-- EXERCISE PROMPT --
Output the entries below word for word, stopping once the line containing "Tick the Updated By checkbox" is done, and omit each picture.

-- RECORDS TO USE --
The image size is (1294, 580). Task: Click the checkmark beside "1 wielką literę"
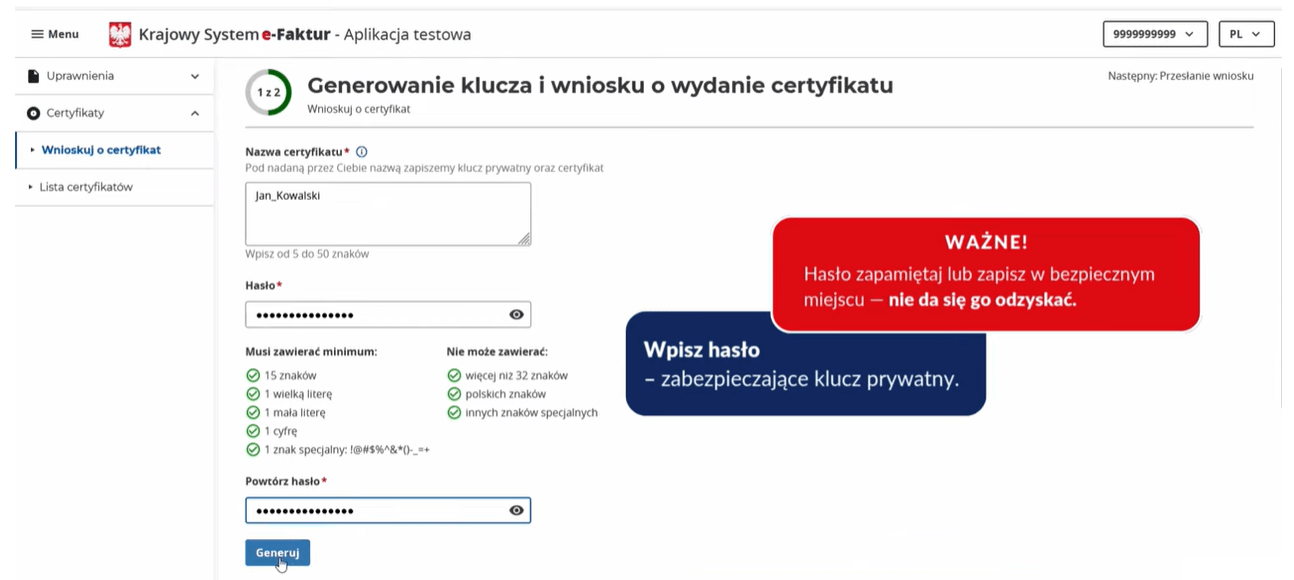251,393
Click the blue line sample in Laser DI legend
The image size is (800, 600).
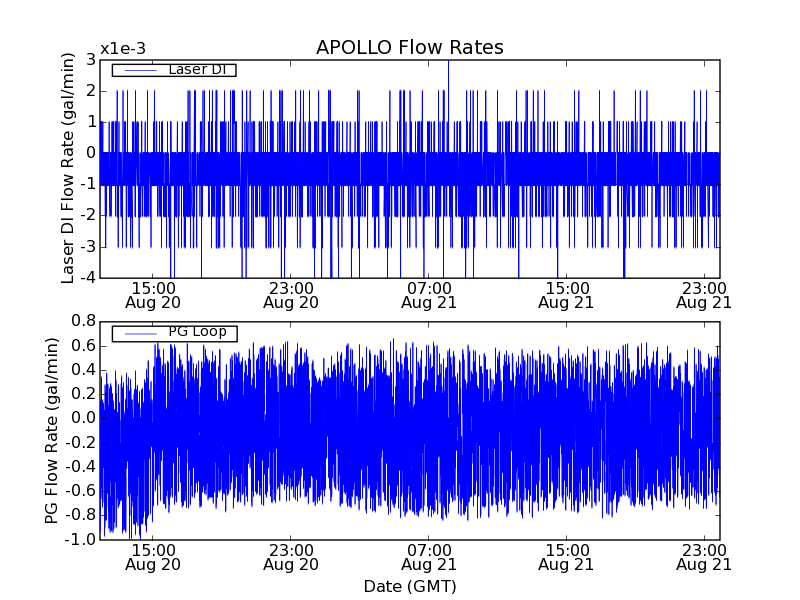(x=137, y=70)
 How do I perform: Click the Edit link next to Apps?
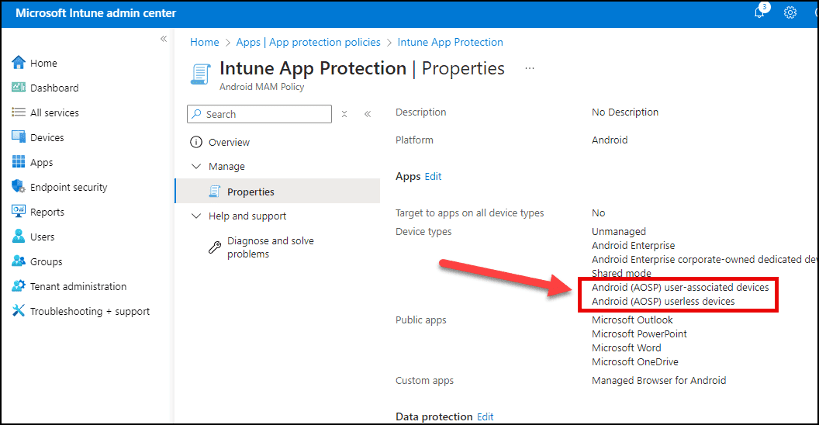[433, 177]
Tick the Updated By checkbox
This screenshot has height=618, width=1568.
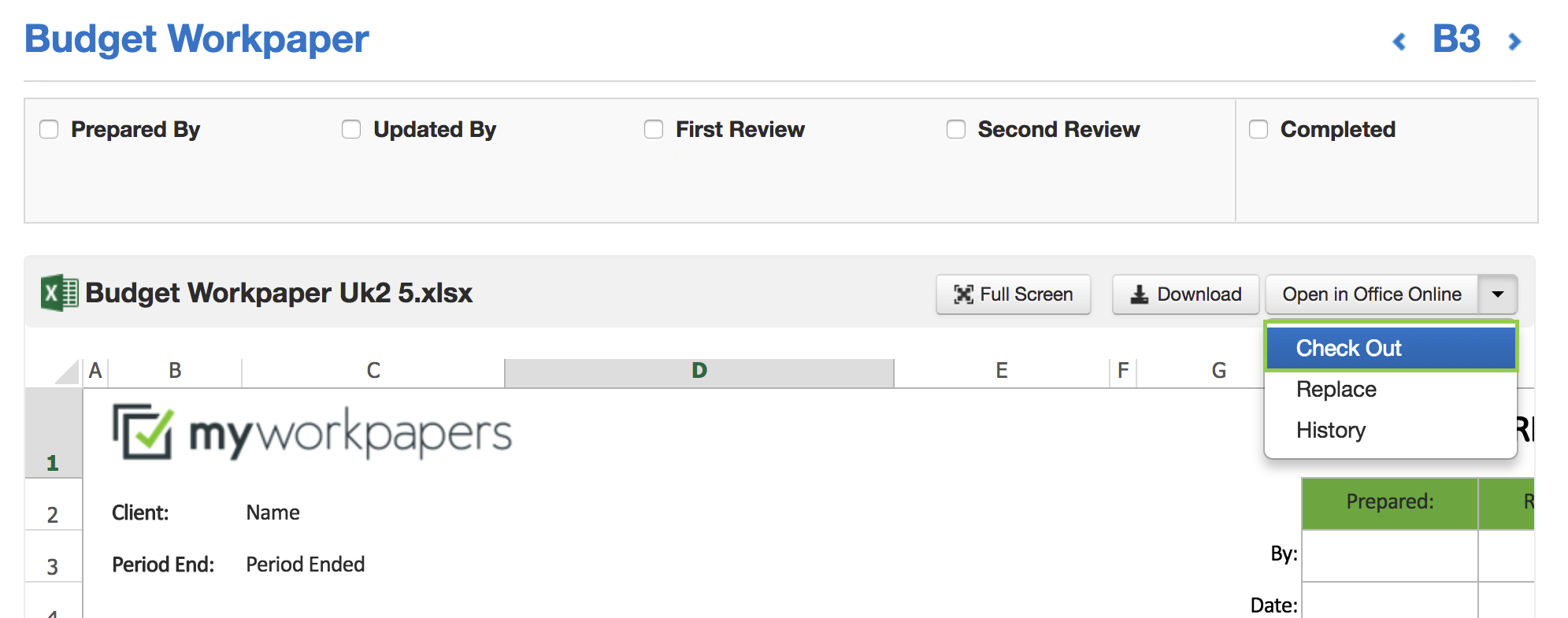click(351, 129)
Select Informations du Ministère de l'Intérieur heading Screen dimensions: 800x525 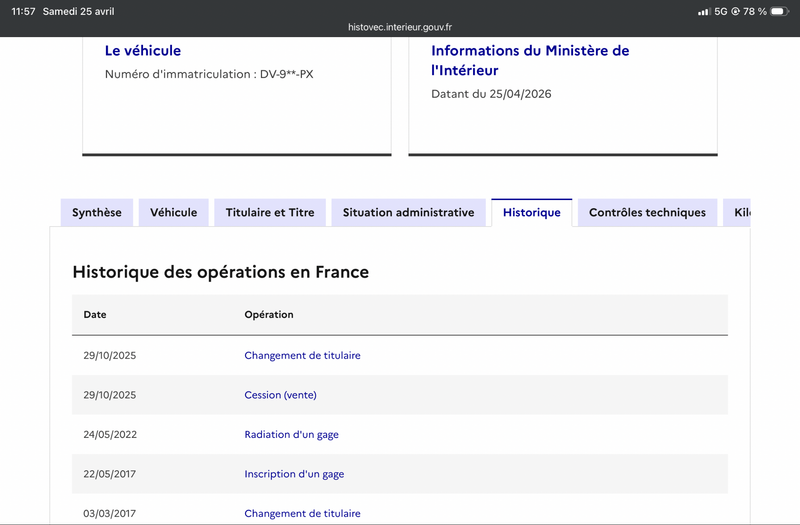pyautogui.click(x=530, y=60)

-- RESULT OF THIS EXERCISE --
The image size is (1294, 580). Task: Click the checkmark beside "1 wielką literę"
251,393
Click the blue line sample in Laser DI legend
The image size is (800, 600).
(x=137, y=70)
 How do I perform: Click the Edit link next to Apps?
[433, 177]
Tick the Updated By checkbox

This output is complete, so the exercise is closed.